Beyoncé Makes Me Feel Like a Lazy Pregnant Person

Photo credit: Getty
Photo credit: Getty

From Redbook

I dragged my six-month pregnant body to a Soul Cycle class the other day, squeezed my big belly right into a Lululemon tank top, and got my chubbier than normal ass on that bicycle seat. And even though I skipped the signature stomach crunches and turned the dial right more often than I turned it left, I still felt like a goddamned champion.

Then I found out Beyoncé, who is pregnant with not just one baby, but two, goes to Soul Cycle several times a week.

Sigh.

Last month I took great pride in the fact that I managed to complete all of my work assignments, cook dinner for my husband and get a pedicure in a single day. Then, of course, Beyoncé performed at the Grammys.

I know I shouldn't compare myself to other pregnant women, but come on! Beyonce makes me feel like a very lazy pregnant person.

It's not like I'm not busy. It's just that I'm not Beyoncé busy. Washing my hair, taking a few conference calls, writing a coherent story, being nice to my co-workers, and remembering to take my prenatal vitamins is often the extent of what my exhausted pregnant body can do on a very good day. I am more tired than I was before I got pregnant. I forget half the things people tell me. Shaving my legs in the shower no longer requires just an elaborate mixture of yoga and balance, it requires a small plastic stool and sometimes my husband needs to come into the bathroom to help me stand back up. I can hardly get through an episode of This is Us without twice bursting into tears and promptly falling asleep.

Getting out of pajamas can even be a slog. Much less into outfits like this:

Photo credit: Getty
Photo credit: Getty

And this:

Photo credit: Beyonce.com
Photo credit: Beyonce.com

And this:

I have already hidden all of my heels in the back of my closet, opting instead for flats and cute sneakers. Who knows when I'll wear them again?

It's not just Beyoncé who seriously ups the ante for pregnancy endurance and style. Instagram offers plenty for a pregnant woman to live up to. It's simultaneously wonderful and intimidating. I love seeing pregnant women hiking and kayaking. My pregnant friends and the pregnant strangers I stalk on social media are running half-marathons and launching new companies and raising venture capital well into their third trimesters, some of them literally as they're going into labor. We're living in a time of the power pregnant lady, and that is awesome!

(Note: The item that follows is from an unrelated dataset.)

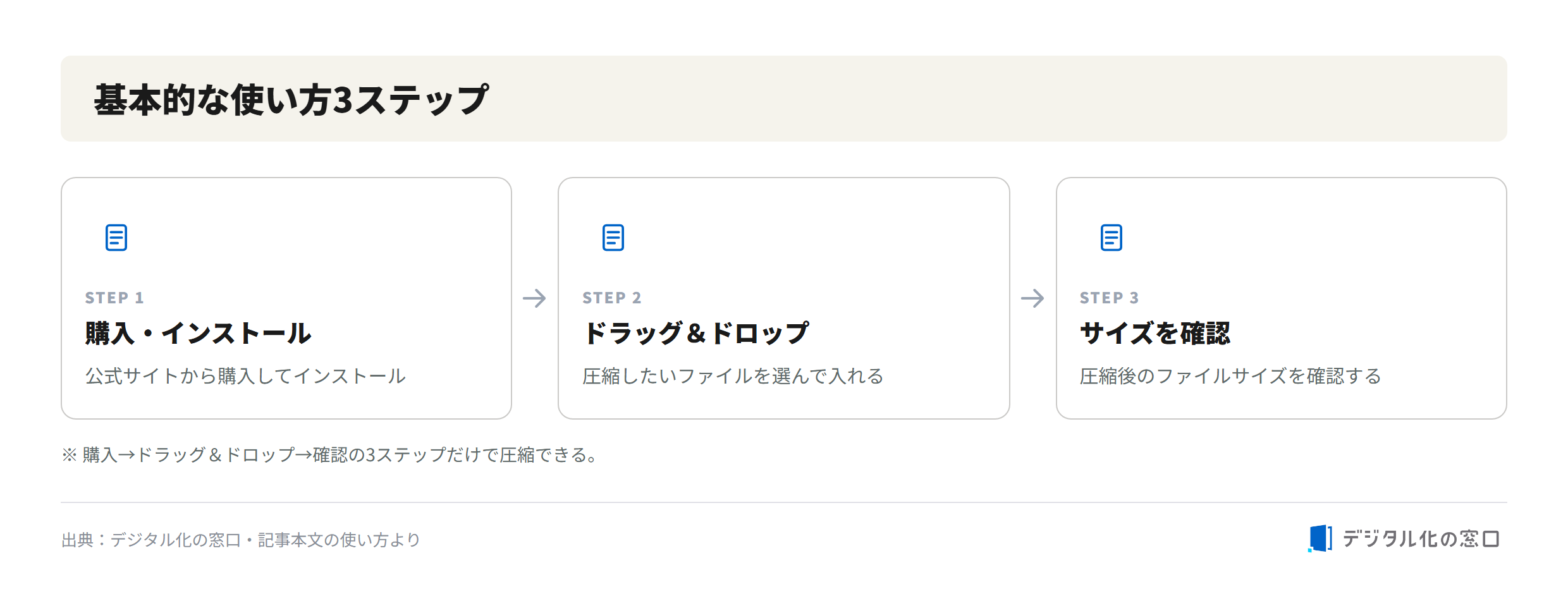The height and width of the screenshot is (613, 1568).
Task: Click the STEP 2 label
Action: click(x=612, y=298)
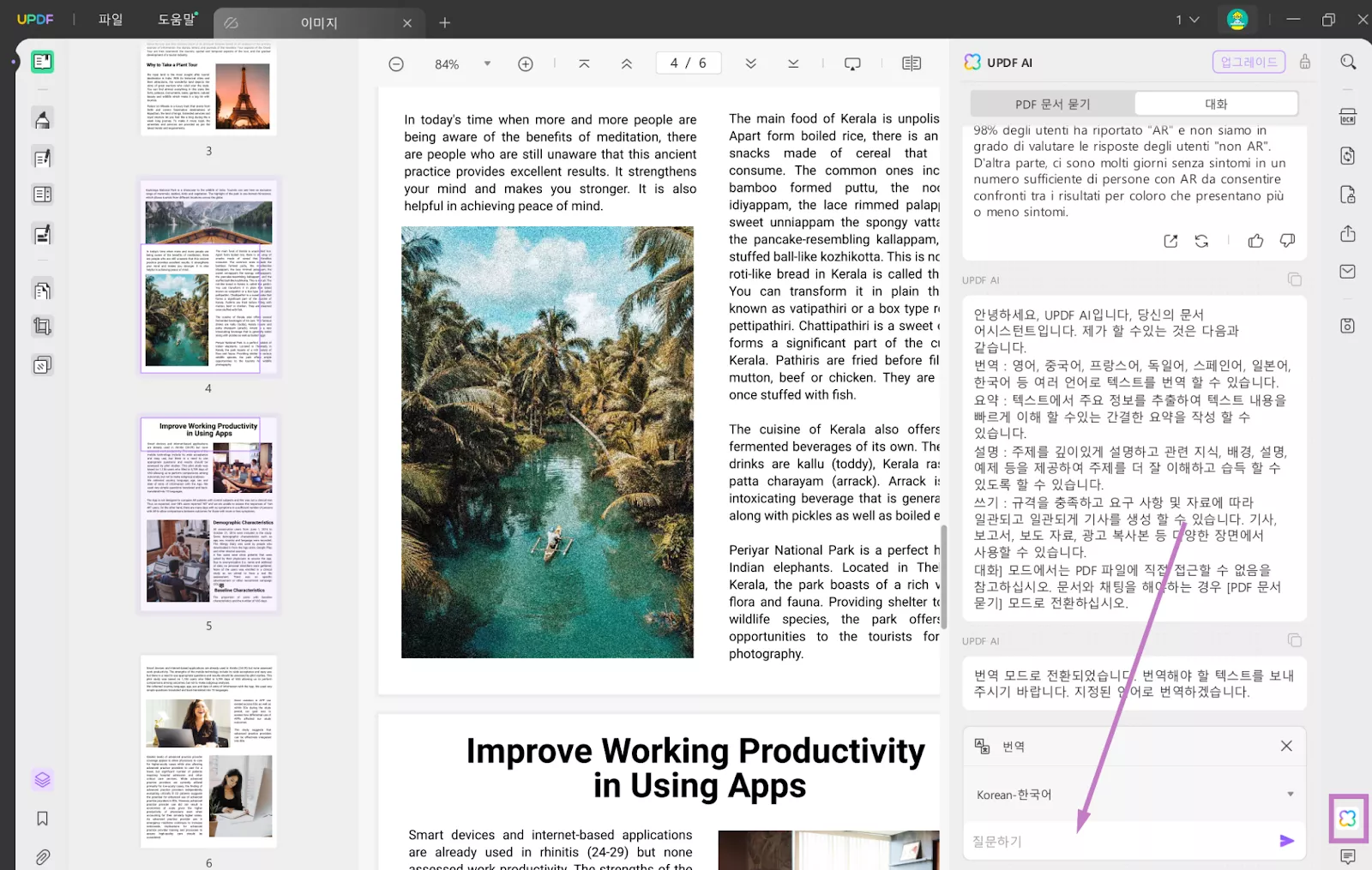
Task: Click the OCR recognize text icon
Action: click(x=1347, y=117)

I love that we're finally embracing the notion that pregnant women can do anything they set their minds to. The truth is that we can. This new image of the empowered pregnant lady is liberating and invigorating. But it can also be exhausting.

The problem with social media and media reports about Beyoncé is that we only have half the story. We don't know what occurred before or after a gorgeous Instagram or whether Beyoncé stayed in bed for 4 days and then performed at the Grammys (I bet she didn't). I'm even guilty of it myself. I recently posted photos of myself hiking the first section of the rugged Na Pali coast on my Hawaiian babymoon. I did not post a photograph of myself promptly vomiting afterwards or soaking my swollen feet in the ocean for an hour. I laid in bed and read a novel for the entire next day.

When we only have half the story, it can lead to feelings of guilt about not accomplishing enough during our own pregnancies.

I take solace in the fact that while pregnancy and motherhood is hard for all women, regardless of class or wealth, it's still easier for celebrities and the very, very wealthy, who are able to pay to outsource not only help but self-care services. Carrying twins is never easy. But carrying twins when you are Beyoncé might be a little bit easier.

For some of us, pregnancy needs to be a time to cut yourself a damn break, to say maybe I can't do it all right now and that's OK. Or maybe even, I don't want to do it all right now. Some of us need to slow down in order to just get ready to take on motherhood, another time in our lives that will be more marathon than sprint.

I'm going to start using the hashtags #PregoNap and #SleepyPregnantLady to embrace and glorify just a little bit of the rest we all need during this weird (and of course wonderfully rewarding) time for our bodies.

We don't need to be Beyoncé every day, or even half of Beyoncé. Sometimes it is OK to just be the pregnant lady in the pajamas who forgot to wash her hair.

Jo Piazza is the bestselling author of the new book How to Be Married and the novel The Knockoff.